练习材料:
--------

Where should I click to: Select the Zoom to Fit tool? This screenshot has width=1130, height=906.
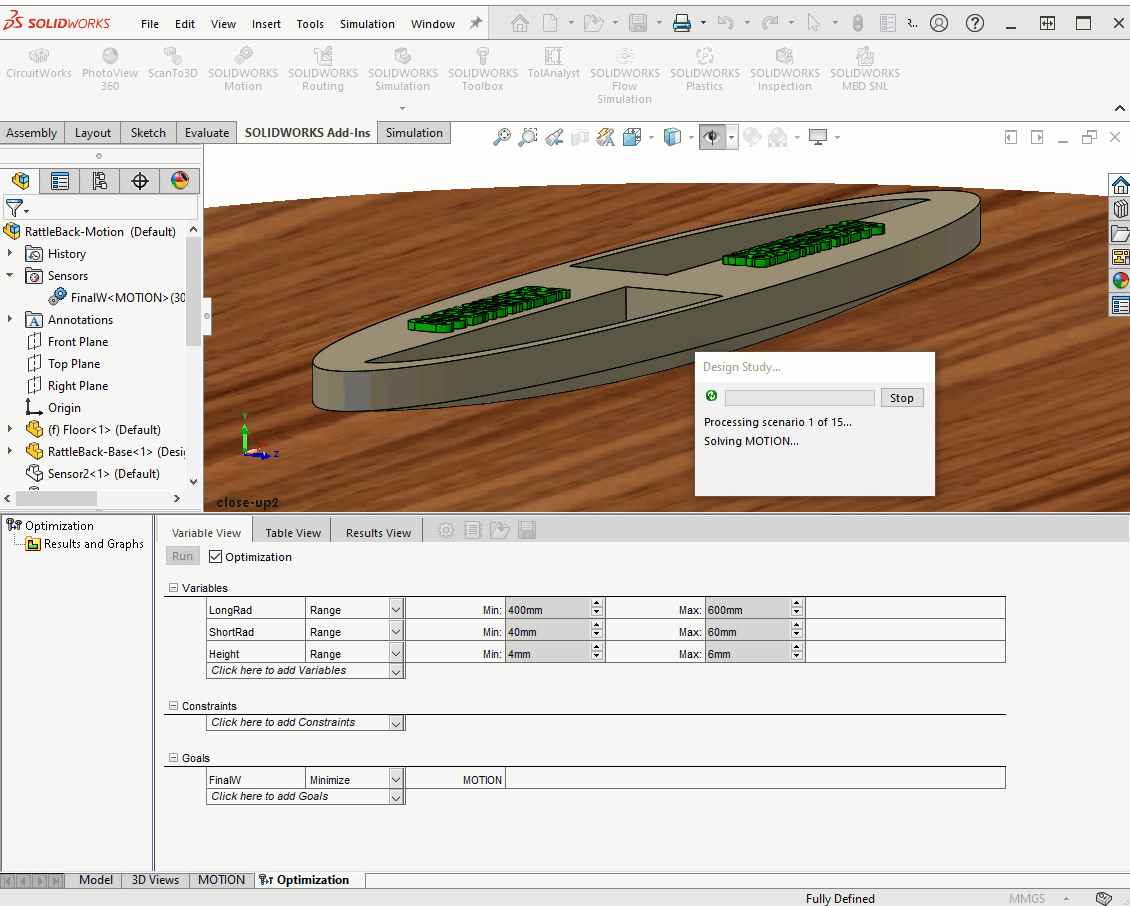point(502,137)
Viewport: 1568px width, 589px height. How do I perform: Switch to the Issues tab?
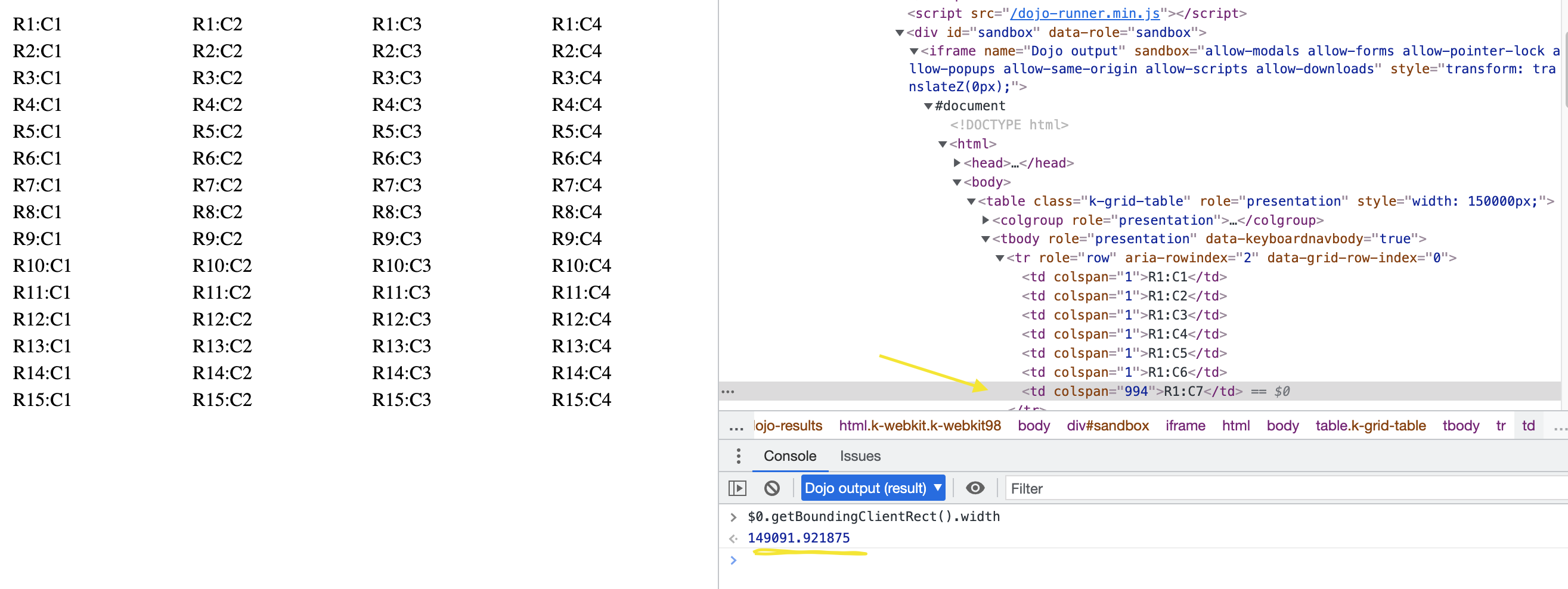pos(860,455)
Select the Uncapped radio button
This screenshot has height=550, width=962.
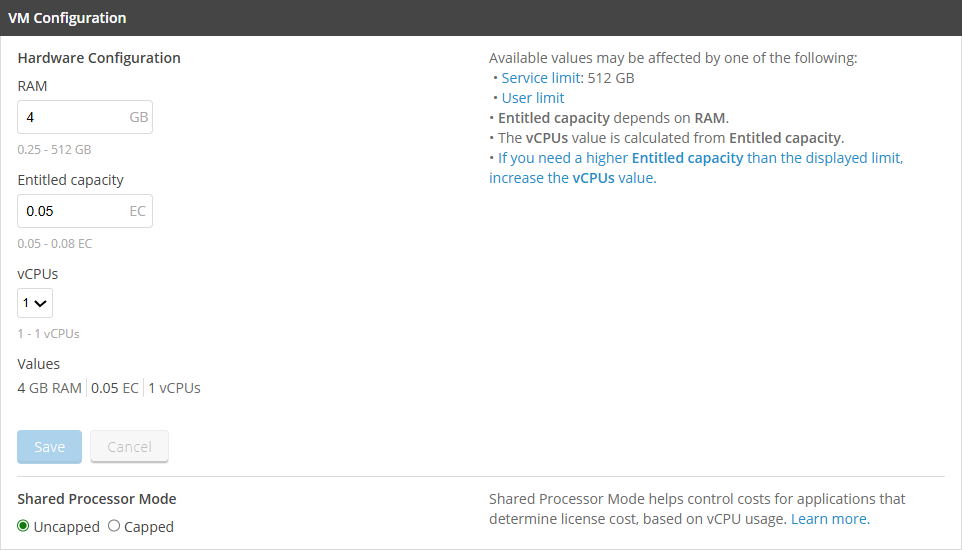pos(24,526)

--------

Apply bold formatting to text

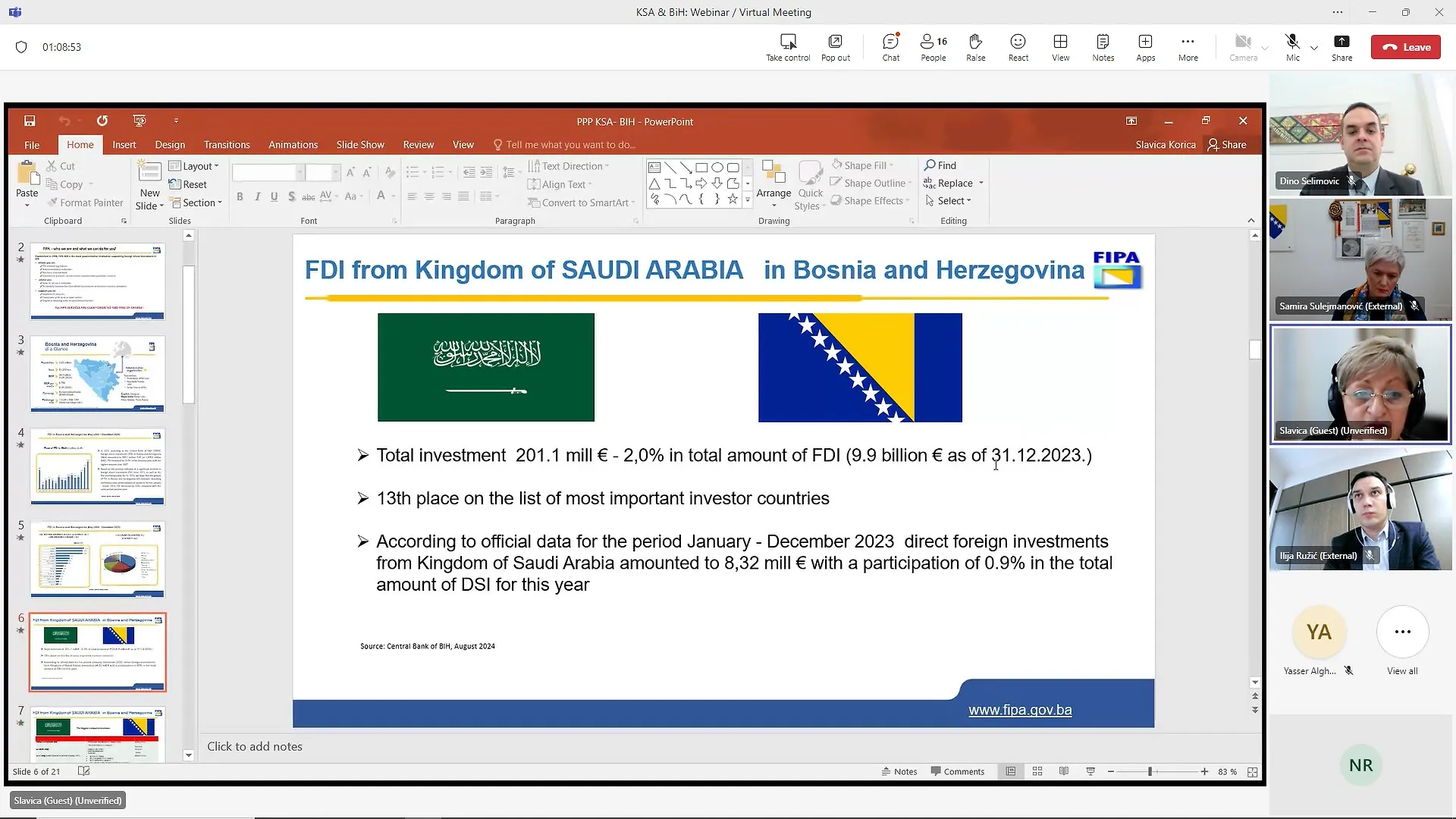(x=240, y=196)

--------

你的目标: 从含有"Where should I"的那一行起，到含有"pos(24,526)"的那一行止，把材料中的这些行重写一遍，其中"screenshot"一律替换为"image"，其余内容保持不变，图片不要写进答案。

结果:
Where should I click to: Select the Zoom to Fit tool? This image has width=1130, height=906.
point(502,137)
Viewport: 1568px width, 589px height. How do I perform: Switch to the Issues tab?
pos(860,455)
Select the Uncapped radio button
This image has height=550, width=962.
pos(24,526)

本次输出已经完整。